Background: In preterm infants, low levels of insulin-like growth factor-I (IGF-I) and IGF binding protein 3 (IGFBP-3) are associated with impaired brain growth and retinopathy of prematurity (ROP). Treatment with IGF-I/IGFBP-3 may be beneficial for brain development and may decrease the prevalence of ROP.

Methods: In a phase II pharmacokinetics and safety study, five infants (three girls) with a median (range) gestational age (GA) of 26 wk + 6 d (26 wk + 0 d to 27 wk + 2 d) and birth weight of 990 (900-1,212) g received continuous intravenous infusion of recombinant human (rh)IGF-I/rhIGFBP-3. Treatment was initiated during the first postnatal day and continued for a median (range) duration of 168 (47-168) h in dosages between 21 and 111 µg/kg/24 h.

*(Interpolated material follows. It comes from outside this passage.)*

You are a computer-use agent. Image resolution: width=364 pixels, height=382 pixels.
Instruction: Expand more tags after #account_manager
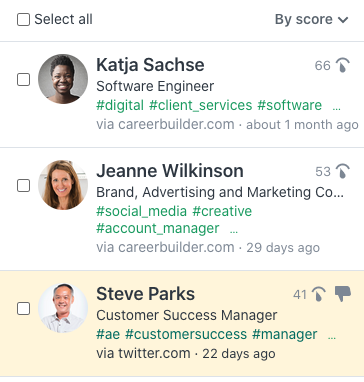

Results: Treatment with rhIGF-I/rhIGFBP-3 was associated with higher serum IGF-I and IGFBP-3 concentrations (P < 0.001) than model-predicted endogenous levels. Of 74 IGF-I samples measured during study drug infusion, 37 (50%) were within the target range, 4 (5%) were above, and 33 (45%) were below. The predicted dose of rhIGF-I/rhIGFBP-3 required to establish circulating levels of IGF-I within the intrauterine range in a 1,000 g infant was 75-100 µg/kg/24 h. No hypoglycemia or other adverse effects were recorded.

Conclusion: In this study, continuous intravenous infusion of rhIGF-I/rhIGFBP-3 was effective in increasing serum concentrations of IGF-I and IGFBP-3, and was found to be safe.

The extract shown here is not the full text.